Challenges of operational production level Data Science solutions
“This mostly has to do with bridging the gap between software engineers and data scientists. Software engineers not exposed to data science can’t really do this because they fail to appreciate how exactly to maintain ML-pipelines.”
He notes that in contrast to traditional software pipelines, there are many more issues that need to be addressed and he recommends the 2014, NIPS seminal paper on the “Hidden Technical Debt in Machine Learning Systems” for you to learn more.
“Equally, Data Scientists don’t appreciate the complexity of developing and maintaining code-bases and software solutions in a flexible and robust way to allow for things like CI/CD to be supported.”
“This gap is now partially addressed through the emergence of a new paradigm: the ML engineer, a hybrid data scientist and software engineer, equipped with the knowledge to deal with challenges from both worlds.”
“However, that is not enough to account for everything.
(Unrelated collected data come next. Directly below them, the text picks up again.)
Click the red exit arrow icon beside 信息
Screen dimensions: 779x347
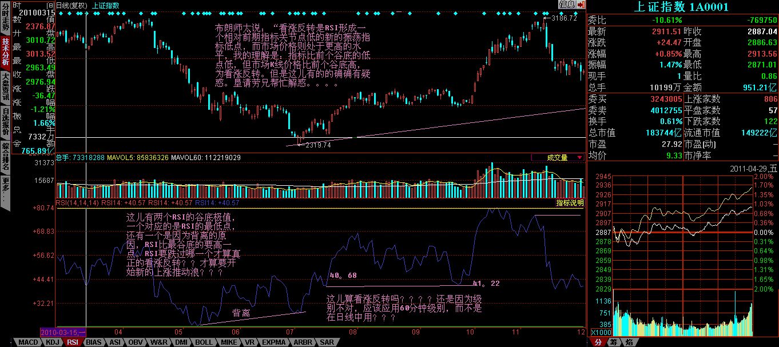[x=581, y=5]
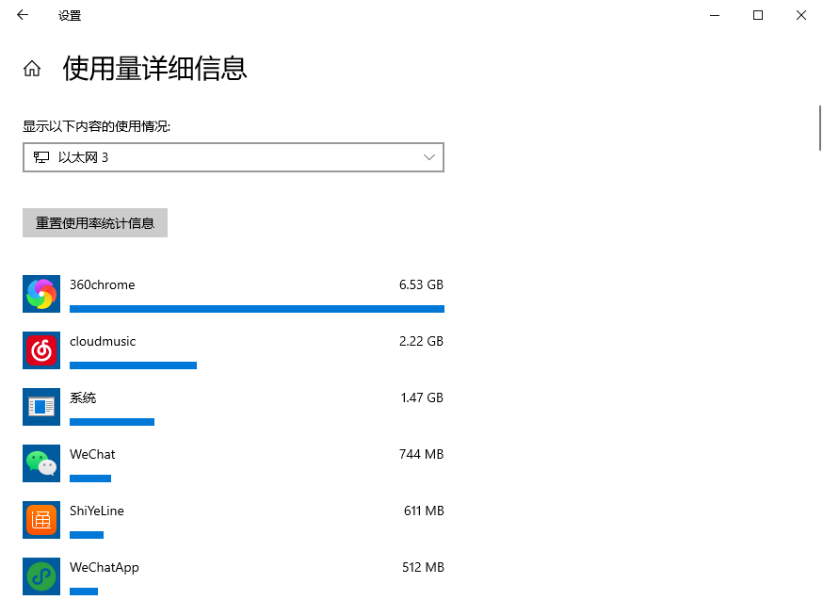Select the green WeChat icon
Screen dimensions: 823x600
40,462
What is also necessary is the emergence of appropriate tooling to support the development and maintenance of ML pipelines. A good example is Apache KubeFlow, AWS Sagemaker and the less mature but fast evolving Google AI platform.”
“What is surely not helpful is the bad practice of finding ways to schedule and run python notebooks in production!”
“I can’t stress enough how many times I have dealt with this in my career! Python notebooks are not made to be run as part of production pipelines—yet so many companies just do so!”
His plea to every project manager running an ML project out there is, “This is madness! Please stop it!”
Working together to find the right fit for the team
In Christos’ words, the most important factor in making ML-Ops (or any data science operations) agile is culture.
“ML-Ops are here to help cultivate collaboration between data scientists and engineers to support the ML-lifecycle. They are a manifestation of Agile for Data Science in a way!”
“What’s needed is for this mentality towards the development of production level ML solutions to be supported by practitioners, project managers and stakeholders the same.”
“Everyone needs to take risks and own responsibility. Data Scientists need to develop the courage of supporting their experiments even if they may appear to delay production; they need to help stakeholders and project managers appreciate the actual value of experimentation.
“This will often prove to be very challenging; loss aversion will eventually kick in and when it does people will be more reluctant to change, and they will want to stick to what they know.”
“But this is to be expected! It is natural human behaviour, and this is what we, as a community, are up against.”
“At the end of the day, we need to remember that it is almost impossible to find the right balance or get it perfectly right. There is no formula for it. Nevertheless, value will come simply from trying to get it right, and that is more than enough!”